Bekanntes und Überraschendes von Hans Erni in Luzern

Doris und Hans Erni in Luzern

Doris und Hans Erni in Luzern

Das Kunstmuseum Luzern zeigt aus Anlass von Hans Ernis 100. Geburtstag eine umfassende Werkschau des populären und umstrittenen Künstlers. Die 230 ausgestellten Werke machen Ernis Entwicklung und Themen aus 81 Schaffensjahren deutlich.

Die bis am 4. Oktober geöffnete Retrospektive beginnt und endet mit dem monumentalen Gemälde "Die Schweiz, das Ferienland der Völker". Für Museumsdirektor Peter Fischer ist dies ein Schlüsselwerk Ernis und der Schweizer Kunst.

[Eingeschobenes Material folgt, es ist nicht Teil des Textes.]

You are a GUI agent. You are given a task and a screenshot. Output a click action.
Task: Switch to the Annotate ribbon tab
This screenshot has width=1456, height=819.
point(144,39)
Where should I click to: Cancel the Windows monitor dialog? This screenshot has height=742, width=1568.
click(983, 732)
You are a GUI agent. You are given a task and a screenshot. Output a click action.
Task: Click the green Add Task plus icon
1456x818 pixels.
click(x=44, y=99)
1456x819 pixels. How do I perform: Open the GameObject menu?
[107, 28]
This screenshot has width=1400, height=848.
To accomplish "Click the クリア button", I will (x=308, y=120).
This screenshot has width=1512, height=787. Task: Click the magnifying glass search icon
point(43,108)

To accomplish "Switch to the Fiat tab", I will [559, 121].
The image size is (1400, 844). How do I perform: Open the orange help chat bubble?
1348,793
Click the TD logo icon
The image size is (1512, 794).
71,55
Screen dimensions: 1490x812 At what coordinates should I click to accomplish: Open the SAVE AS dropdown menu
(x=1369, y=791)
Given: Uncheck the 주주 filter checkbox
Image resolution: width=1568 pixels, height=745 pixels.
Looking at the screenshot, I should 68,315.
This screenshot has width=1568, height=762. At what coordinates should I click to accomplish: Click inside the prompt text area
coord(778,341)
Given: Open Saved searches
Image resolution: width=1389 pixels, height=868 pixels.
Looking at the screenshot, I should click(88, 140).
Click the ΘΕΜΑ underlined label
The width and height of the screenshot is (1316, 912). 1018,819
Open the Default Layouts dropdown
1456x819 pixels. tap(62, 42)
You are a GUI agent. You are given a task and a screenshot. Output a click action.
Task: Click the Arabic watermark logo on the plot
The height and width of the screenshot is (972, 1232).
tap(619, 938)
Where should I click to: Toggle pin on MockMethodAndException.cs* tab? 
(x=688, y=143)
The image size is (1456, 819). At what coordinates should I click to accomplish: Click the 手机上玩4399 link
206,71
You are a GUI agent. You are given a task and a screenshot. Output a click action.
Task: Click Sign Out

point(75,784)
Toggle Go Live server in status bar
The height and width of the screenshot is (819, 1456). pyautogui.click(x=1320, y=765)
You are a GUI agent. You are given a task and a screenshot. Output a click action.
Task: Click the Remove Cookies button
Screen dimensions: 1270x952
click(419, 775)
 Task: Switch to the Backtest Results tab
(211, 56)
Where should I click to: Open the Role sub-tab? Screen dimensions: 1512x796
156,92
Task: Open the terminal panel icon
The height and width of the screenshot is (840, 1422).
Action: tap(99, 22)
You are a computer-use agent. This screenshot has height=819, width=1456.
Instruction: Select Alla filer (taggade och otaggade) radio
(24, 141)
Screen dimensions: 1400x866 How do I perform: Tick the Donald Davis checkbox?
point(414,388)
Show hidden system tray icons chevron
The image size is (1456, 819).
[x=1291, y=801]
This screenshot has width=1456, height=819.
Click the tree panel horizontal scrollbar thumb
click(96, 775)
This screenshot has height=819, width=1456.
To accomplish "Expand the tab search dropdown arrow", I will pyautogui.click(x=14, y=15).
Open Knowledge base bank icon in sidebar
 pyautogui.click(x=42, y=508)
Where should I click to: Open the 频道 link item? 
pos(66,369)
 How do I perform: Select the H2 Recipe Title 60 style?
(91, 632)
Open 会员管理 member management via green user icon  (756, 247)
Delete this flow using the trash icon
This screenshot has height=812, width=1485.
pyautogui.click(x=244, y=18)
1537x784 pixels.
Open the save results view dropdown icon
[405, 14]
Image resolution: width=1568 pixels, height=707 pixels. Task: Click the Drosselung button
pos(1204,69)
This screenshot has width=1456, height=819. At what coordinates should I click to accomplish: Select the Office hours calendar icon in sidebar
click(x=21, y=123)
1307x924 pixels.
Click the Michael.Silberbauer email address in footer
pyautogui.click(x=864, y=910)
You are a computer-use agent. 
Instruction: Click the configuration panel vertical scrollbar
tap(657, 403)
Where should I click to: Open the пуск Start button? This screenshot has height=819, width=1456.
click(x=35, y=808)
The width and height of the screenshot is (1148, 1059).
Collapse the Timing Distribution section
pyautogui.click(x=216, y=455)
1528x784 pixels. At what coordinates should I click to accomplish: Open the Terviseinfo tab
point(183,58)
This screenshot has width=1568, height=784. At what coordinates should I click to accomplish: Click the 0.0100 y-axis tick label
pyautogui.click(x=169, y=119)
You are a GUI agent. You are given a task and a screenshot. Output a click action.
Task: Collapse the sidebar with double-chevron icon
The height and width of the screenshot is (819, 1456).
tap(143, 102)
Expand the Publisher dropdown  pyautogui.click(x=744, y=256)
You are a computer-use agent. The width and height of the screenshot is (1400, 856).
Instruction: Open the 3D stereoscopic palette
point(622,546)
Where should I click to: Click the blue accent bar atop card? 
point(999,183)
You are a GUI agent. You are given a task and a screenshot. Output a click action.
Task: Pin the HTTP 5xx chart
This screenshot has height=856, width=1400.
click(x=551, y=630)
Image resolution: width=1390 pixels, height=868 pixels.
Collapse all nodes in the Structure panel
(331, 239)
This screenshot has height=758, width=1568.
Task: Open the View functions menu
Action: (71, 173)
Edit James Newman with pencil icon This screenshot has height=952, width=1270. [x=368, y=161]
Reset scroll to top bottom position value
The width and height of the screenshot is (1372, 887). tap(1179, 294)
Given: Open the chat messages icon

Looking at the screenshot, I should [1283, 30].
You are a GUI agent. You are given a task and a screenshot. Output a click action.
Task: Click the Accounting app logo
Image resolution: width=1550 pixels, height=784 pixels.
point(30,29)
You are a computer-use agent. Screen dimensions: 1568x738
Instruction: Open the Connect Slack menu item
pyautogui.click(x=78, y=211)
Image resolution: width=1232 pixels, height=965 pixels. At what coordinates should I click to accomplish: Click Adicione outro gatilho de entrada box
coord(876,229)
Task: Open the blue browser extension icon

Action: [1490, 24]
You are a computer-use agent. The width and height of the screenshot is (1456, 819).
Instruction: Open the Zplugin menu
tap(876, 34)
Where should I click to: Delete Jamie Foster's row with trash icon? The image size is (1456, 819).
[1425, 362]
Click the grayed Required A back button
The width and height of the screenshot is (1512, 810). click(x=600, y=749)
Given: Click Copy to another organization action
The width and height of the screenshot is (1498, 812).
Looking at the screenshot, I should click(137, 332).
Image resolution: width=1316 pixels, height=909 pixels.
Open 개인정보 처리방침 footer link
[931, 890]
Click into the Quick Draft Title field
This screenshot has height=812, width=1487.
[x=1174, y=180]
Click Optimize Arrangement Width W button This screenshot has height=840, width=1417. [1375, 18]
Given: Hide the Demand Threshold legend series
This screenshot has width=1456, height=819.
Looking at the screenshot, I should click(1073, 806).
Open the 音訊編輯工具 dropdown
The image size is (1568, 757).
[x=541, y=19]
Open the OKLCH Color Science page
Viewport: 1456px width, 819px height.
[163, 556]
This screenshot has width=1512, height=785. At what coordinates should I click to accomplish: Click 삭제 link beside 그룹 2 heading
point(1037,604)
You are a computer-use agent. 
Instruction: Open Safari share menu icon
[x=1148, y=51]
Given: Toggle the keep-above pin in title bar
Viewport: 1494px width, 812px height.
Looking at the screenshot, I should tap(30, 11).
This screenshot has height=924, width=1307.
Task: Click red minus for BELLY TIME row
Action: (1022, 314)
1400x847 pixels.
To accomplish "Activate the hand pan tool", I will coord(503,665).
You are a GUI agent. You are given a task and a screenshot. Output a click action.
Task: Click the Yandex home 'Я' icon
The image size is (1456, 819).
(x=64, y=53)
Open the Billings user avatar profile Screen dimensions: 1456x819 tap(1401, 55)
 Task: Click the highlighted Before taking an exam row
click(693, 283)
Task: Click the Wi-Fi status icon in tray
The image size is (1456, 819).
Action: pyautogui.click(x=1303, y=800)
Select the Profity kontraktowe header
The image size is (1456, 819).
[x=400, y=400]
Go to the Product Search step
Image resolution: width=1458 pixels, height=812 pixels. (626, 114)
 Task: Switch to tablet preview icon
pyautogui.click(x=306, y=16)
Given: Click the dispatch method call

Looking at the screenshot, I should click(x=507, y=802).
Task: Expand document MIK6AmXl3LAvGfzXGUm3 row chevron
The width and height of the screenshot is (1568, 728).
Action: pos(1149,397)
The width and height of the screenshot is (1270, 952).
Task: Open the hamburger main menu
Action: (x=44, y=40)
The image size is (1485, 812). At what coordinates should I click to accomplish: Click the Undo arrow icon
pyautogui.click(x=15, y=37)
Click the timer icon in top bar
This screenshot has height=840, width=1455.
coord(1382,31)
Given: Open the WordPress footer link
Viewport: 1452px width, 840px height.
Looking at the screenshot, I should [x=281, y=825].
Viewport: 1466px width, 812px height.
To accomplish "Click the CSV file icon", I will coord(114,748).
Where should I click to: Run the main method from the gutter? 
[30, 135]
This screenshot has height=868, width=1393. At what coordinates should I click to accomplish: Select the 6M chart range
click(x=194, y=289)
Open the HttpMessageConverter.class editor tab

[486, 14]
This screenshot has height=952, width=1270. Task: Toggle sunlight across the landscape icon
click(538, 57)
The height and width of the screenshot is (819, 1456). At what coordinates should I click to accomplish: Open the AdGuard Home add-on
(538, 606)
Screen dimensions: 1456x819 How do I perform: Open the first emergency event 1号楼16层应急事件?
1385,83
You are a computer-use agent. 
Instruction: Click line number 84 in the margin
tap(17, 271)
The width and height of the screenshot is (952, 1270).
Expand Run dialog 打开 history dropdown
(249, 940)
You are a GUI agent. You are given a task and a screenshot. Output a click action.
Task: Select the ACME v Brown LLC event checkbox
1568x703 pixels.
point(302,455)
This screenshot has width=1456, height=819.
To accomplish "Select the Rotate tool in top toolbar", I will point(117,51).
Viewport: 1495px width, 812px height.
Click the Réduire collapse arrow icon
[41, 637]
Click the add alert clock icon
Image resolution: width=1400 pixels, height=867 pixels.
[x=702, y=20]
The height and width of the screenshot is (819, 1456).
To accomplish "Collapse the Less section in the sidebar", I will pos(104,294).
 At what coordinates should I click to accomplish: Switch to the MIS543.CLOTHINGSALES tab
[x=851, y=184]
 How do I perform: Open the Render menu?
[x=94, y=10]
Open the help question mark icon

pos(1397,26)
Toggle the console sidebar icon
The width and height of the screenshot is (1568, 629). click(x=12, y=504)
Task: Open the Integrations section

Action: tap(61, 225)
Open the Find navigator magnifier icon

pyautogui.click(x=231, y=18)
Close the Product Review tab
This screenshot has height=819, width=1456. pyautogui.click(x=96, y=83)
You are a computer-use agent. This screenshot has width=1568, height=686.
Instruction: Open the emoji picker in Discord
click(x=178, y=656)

Erni montierte in diesem Werk für die Landesaustellung 1939 aus bereits existierenden Bildern und Fotosujets ein komplexes Bild der Schweiz. Diese Technik war damals neu und nicht unumstritten.

In vier Sälen hängen 70 Werke von 1928 bis 1942. Sie zeigen den jungen, neugierigen Erni, der sich verschiedene moderne Stile aneignete und ausprobierte. Der Luzerner lebte damals auch in Paris und gehörte der Avantgarde-Bewegung "Abstraction - Création" an.

Die Ausstellung will zwischen Anhängern und Kritikern Ernis vermitteln. Er wolle dem Publikum einen distanzierten Blick ermöglichen und die Stärken des 80 Jahre umspannenden und komplexen Gesamtwerkes sichtbar machen, sagt Fischer.

Die Ausstellung zeigt auch den engagierten Zeitgenossen Erni, der 1949 wegen seines marxistischen Gedankenguts in Ungnade fiel. Vor allem mit Plakaten bezog er immer wieder zu sozialen und ökologischen Themen Stellung.

Auch das jüngste Bild der Ausstellung ist politisch. Erni malte "Verscharrte Opponenten" am 17. April als Reaktion auf eine Nachricht über ein Massengrab.